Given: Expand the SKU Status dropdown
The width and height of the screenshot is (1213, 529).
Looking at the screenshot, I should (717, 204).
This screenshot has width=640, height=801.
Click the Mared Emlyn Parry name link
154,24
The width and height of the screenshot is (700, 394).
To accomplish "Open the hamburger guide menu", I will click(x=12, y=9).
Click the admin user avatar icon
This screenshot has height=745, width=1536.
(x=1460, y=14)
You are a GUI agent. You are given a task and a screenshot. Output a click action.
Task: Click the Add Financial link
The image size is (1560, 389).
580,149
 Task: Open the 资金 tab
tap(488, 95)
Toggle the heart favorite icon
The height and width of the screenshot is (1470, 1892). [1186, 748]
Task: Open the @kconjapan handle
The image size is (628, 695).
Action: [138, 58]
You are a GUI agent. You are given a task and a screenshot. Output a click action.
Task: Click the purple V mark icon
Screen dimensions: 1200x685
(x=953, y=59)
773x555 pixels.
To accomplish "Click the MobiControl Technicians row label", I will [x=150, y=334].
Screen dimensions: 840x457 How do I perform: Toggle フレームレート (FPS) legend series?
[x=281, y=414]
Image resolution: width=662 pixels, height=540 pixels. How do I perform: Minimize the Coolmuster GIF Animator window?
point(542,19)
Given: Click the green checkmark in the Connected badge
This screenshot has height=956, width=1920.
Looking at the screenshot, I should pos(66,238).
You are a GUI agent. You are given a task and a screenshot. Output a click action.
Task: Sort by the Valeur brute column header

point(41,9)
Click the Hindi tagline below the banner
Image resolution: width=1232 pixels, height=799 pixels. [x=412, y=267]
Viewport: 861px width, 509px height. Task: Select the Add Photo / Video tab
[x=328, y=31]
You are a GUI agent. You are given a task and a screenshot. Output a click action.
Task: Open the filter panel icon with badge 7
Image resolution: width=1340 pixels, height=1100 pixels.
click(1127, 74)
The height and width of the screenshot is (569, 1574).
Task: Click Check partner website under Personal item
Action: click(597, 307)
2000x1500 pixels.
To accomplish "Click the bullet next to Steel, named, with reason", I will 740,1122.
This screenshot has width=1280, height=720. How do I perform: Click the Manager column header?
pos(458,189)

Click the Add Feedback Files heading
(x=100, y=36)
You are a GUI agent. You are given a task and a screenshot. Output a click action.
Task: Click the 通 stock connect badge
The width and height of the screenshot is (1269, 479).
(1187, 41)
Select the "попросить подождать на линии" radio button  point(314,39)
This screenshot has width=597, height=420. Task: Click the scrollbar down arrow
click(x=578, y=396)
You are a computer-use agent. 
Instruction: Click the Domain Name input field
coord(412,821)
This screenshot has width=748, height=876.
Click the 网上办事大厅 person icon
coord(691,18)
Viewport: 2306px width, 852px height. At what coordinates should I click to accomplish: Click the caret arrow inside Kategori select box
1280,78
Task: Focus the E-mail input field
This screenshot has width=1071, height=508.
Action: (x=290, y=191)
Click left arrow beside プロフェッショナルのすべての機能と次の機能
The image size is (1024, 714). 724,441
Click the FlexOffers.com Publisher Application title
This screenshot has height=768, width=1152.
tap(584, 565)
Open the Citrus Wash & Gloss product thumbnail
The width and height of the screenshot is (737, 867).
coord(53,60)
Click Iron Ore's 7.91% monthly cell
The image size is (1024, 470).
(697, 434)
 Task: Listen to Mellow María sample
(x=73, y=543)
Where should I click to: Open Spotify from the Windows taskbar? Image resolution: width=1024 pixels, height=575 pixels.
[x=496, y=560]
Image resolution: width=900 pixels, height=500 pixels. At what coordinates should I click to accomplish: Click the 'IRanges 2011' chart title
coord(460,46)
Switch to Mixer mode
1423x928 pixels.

#### What this task involves:
Repeat, with no changes, each line from the one with "Task: Focus the E-mail input field" to the end of the listing, including both ends and nothing else.

#### Answer area:
Task: Focus the E-mail input field
This screenshot has width=1071, height=508.
Action: (x=290, y=191)
Click left arrow beside プロフェッショナルのすべての機能と次の機能
The image size is (1024, 714). 724,441
Click the FlexOffers.com Publisher Application title
This screenshot has height=768, width=1152.
tap(584, 565)
Open the Citrus Wash & Gloss product thumbnail
The width and height of the screenshot is (737, 867).
coord(53,60)
Click Iron Ore's 7.91% monthly cell
The image size is (1024, 470).
(697, 434)
 Task: Listen to Mellow María sample
(x=73, y=543)
Where should I click to: Open Spotify from the Windows taskbar? Image resolution: width=1024 pixels, height=575 pixels.
[x=496, y=560]
Image resolution: width=900 pixels, height=500 pixels. At what coordinates should I click to accomplish: Click the 'IRanges 2011' chart title
coord(460,46)
Switch to Mixer mode
1423x928 pixels.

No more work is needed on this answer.